● WORK REQUIRED: The expected copy holds every entry exactly and none of the pictures.

RECORDS FOR THE EXERCISE START

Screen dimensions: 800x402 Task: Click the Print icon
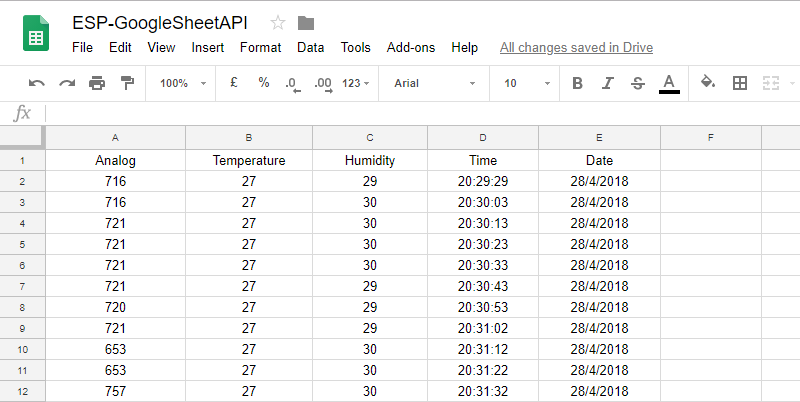click(97, 83)
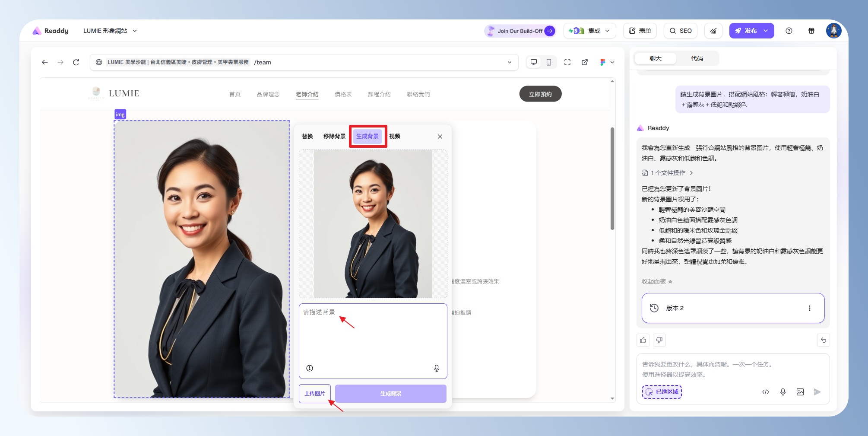The image size is (868, 436).
Task: Switch to desktop device preview
Action: click(534, 62)
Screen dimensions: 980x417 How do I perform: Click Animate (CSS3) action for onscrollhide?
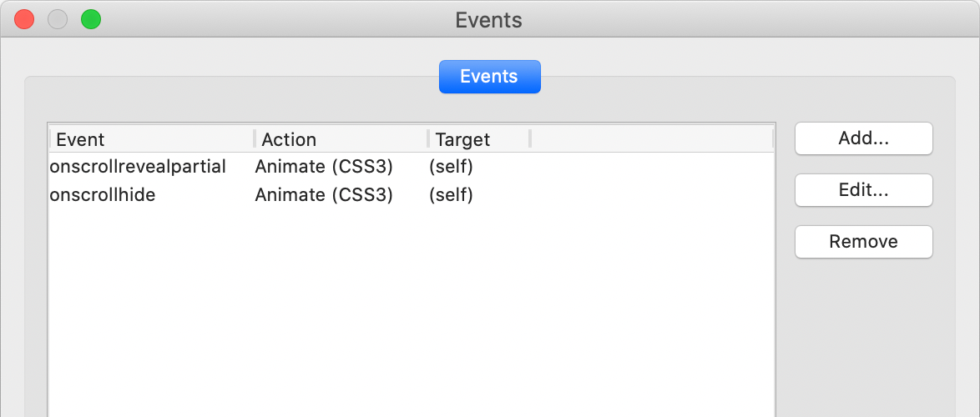coord(324,195)
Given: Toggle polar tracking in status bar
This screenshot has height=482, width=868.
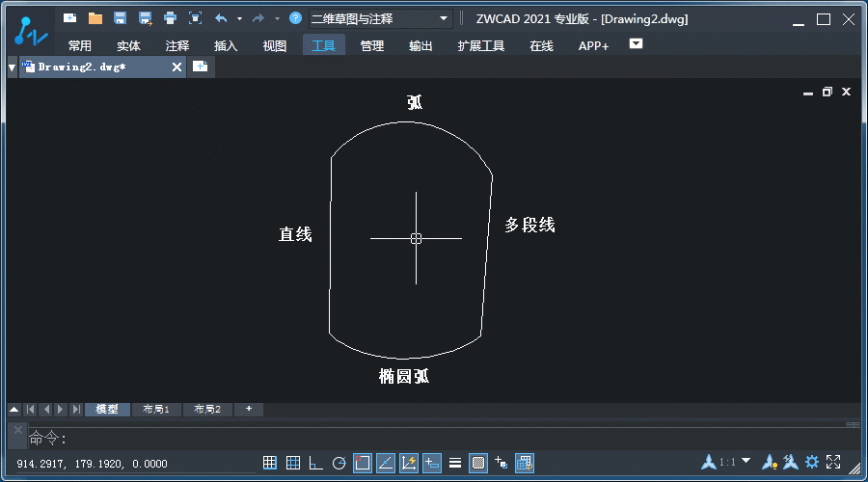Looking at the screenshot, I should [339, 463].
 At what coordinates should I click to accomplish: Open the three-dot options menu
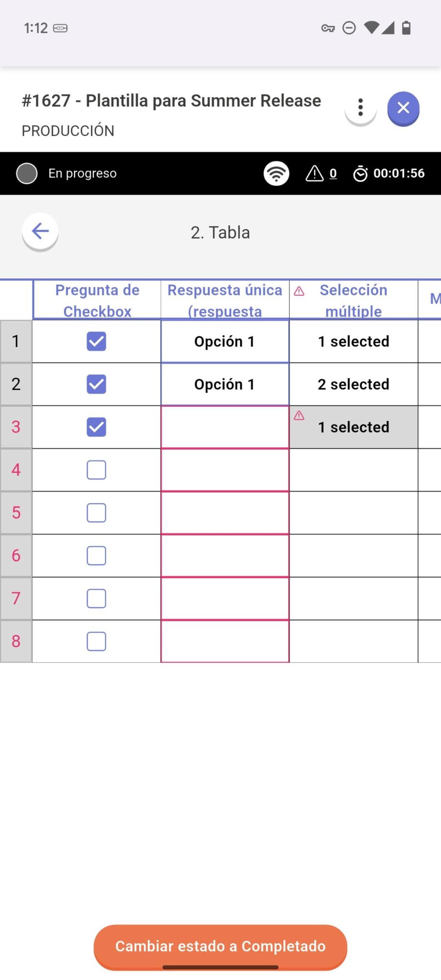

RECORDS FOR THE EXERCISE END

● RESPONSE TO THIS TASK:
Screen dimensions: 800x402 Task: Click the Print icon
click(97, 83)
The image size is (868, 436).
Task: Switch to desktop device preview
Action: click(534, 62)
Screen dimensions: 980x417 How do I perform: Click Animate (CSS3) action for onscrollhide?
coord(324,195)
Given: Toggle polar tracking in status bar
This screenshot has height=482, width=868.
Looking at the screenshot, I should [339, 463].
 At what coordinates should I click to accomplish: Open the three-dot options menu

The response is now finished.